YOUR ASSIGNMENT
Please copy every line below that contains the string "Given".

SOURCE DATA
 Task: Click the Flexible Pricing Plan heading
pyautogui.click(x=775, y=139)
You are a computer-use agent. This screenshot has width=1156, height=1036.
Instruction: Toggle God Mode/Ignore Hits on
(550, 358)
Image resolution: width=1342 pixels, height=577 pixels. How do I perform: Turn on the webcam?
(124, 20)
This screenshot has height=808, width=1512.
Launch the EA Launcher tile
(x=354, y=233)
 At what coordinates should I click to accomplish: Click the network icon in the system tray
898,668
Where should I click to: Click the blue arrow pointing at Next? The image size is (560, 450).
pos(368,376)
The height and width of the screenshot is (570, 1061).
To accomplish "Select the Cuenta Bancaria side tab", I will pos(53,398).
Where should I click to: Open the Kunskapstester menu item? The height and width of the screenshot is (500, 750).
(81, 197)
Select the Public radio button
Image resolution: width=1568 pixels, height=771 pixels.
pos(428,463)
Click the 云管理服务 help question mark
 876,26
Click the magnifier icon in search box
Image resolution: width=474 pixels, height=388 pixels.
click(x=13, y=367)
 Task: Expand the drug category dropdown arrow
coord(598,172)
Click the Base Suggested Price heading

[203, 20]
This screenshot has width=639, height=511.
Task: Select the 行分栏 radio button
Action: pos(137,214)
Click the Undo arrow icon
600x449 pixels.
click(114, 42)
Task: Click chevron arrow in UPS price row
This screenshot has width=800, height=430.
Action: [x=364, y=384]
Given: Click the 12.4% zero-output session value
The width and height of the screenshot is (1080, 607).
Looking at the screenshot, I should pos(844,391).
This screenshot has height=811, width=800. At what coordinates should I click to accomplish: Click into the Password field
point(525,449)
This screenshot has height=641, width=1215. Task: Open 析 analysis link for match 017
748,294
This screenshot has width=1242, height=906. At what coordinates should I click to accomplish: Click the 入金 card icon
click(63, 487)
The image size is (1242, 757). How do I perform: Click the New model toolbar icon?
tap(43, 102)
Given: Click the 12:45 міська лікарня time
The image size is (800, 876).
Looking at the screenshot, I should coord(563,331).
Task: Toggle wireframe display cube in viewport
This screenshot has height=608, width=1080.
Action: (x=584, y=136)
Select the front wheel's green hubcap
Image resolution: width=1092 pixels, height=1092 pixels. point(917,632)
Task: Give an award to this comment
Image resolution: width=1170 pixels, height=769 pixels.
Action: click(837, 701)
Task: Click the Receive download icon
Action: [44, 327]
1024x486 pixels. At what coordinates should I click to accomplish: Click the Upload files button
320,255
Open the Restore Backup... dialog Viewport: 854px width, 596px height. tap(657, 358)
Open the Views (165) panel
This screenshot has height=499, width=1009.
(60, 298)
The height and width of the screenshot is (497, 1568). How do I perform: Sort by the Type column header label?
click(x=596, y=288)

ANSWER SPACE
Given: Click the 12.4% zero-output session value
Given: Click the 12:45 міська лікарня time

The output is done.